My research is mainly focus on applying machine learning and data mining techniques to address the biomedical problems, such as gene function prediction from Hi-C contact data, protein function prediction, quality assessment for protein tertiary structure prediction, and etc.
Hi-C technique (Z. Wang, R. Cao, et. al, 2013) that can determine the genome-wide chromosomal interaction/contact data was used for spatial proximity profiles of healthy and malignant human B cell/cell-lines. We use it for generating the spatial gene-gene interaction networks, and compare the function similarity of gene pairs that do not spatially interact and that have interactions. We find out that genes having strong spatial interactions tend to have highly similar function in terms of biological process, molecular function and cellular component of the Gene Ontology. And even though the level of gene-gene interactions generally have no or weak correlation with either sequential genomic distance or sequence identity between genes, the interacted genes with high function similarity tend to have stronger interactions, somewhat shorter genomic distance and significantly higher sequence identity. We develop and evaluate a new gene function prediction method based on gene-gene interacting networks, which can predict gene function well for a large number of human genes. Details can be found at this reference (R. Cao et. al. 2015.).
Functionally relevant biological information such as protein sequences, gene expression, and protein-protein interactions has been used mostly separately for protein function prediction. One of the major challenges is how to effectively integrate multiple sources of both traditional and new information such as spatial gene-gene interaction networks generated from chromosomal conformation data together to improve protein function prediction. We developed three different probabilistic scores (MIS, SEQ, and NET score) from protein sequence, function associations, and protein-protein interaction and spatial gene-gene interaction networks for protein function prediction. These three scores were combined in a new Statistical Multiple Integrative Scoring System (SMISS) to predict protein function. More details at the reference (R. Cao, et. al. 2015.).
Quality assessment is to evaluate the quality of a protein model without knowing the native structure, which is crucial for protein tertiary structure prediction. We first evaluate our MULTICOM QA methods on CASP10, and the results show that the pairwise model assessment methods worked better when a large portion of models in the pool were of good quality, whereas single-model quality assessment methods performed better on some hard targets when only a small portion of models in the pool were of reasonable quality. (See R. Cao, et. al. 2014.) And then we developed a machine learning QA tool SMOQ (See R. Cao, et. al. 2014.), which can predict the distance deviation of each residue in a single protein model.
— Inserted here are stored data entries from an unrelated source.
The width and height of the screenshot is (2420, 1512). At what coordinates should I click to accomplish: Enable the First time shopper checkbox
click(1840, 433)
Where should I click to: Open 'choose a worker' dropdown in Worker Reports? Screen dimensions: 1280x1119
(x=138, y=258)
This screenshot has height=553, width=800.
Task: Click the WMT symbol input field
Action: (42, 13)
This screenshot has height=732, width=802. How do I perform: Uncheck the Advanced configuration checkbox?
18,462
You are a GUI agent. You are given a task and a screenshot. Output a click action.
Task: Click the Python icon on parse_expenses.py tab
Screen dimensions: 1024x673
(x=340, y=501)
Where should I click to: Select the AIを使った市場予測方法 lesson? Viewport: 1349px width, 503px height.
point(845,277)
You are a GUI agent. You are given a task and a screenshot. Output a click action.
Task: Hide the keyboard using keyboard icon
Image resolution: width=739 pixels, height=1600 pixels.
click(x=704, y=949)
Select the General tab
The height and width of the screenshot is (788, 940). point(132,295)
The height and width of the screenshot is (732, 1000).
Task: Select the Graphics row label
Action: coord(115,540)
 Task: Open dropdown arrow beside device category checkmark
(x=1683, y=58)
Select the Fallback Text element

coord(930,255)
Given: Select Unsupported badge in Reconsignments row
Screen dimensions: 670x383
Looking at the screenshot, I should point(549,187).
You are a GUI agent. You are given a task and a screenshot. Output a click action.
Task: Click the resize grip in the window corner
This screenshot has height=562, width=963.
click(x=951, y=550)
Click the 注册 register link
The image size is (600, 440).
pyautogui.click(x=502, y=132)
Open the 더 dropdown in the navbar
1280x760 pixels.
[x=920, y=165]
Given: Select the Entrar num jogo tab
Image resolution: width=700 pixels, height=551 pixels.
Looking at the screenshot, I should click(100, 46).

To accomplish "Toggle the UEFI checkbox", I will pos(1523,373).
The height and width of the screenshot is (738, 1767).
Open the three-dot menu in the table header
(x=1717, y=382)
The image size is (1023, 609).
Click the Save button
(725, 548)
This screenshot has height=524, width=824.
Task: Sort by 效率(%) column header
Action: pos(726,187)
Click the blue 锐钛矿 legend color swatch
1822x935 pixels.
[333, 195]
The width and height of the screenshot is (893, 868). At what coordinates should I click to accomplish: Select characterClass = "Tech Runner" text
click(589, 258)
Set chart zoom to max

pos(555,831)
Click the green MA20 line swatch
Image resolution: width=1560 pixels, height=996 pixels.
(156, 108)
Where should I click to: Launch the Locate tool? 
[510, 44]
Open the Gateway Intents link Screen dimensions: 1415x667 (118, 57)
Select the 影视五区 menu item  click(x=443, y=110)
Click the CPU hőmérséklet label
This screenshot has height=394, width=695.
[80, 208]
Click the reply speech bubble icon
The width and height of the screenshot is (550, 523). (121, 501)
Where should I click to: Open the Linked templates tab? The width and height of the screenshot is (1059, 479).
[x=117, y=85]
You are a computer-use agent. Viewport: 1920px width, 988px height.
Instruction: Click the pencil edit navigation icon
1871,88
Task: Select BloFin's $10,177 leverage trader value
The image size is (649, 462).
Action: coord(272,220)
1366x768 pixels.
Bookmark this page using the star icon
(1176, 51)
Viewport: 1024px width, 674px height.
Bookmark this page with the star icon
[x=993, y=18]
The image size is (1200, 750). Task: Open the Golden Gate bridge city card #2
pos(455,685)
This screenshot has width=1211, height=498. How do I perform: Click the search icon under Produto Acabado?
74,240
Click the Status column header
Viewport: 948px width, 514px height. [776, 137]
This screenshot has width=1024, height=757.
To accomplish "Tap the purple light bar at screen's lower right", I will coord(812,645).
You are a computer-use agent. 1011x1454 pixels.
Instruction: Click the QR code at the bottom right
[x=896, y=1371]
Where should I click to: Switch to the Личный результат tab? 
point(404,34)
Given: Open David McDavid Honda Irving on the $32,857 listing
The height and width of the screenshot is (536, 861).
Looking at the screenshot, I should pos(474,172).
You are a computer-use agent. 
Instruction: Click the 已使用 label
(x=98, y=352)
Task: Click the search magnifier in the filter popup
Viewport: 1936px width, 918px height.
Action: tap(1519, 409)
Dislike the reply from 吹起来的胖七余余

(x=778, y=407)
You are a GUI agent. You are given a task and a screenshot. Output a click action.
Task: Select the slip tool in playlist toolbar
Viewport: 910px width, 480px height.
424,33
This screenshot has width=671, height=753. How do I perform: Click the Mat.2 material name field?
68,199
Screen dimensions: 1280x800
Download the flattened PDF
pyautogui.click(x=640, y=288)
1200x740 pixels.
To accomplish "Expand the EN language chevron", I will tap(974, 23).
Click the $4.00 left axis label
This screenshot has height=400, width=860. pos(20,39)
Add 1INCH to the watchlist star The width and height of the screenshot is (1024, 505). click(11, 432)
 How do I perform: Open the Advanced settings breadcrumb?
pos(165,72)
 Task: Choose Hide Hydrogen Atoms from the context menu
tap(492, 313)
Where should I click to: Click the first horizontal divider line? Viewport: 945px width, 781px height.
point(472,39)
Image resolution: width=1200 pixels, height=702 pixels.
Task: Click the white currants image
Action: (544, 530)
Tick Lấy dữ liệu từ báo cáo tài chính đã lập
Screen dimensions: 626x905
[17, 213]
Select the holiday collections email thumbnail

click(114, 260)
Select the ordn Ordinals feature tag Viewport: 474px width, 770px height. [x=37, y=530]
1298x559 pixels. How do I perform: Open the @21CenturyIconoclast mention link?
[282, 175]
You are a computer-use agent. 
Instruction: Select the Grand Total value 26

In addition, we developed a novel large-scale model QA method in conjunction with model clustering to rank and select protein structural models. It unprecedentedly applied 14 model QA methods to generate consensus model rankings, followed by model refinement based on model combination (i.e. averaging). Our experiment demonstrates that the large-scale model QA approach is more consistent and robust in selecting models of better quality than any individual QA method. It was offically ranked 3rd out of all 143 human and server predictors in CASP11 (See R. Cao, et. al. 2015., R. Cao, et. al. 2015.).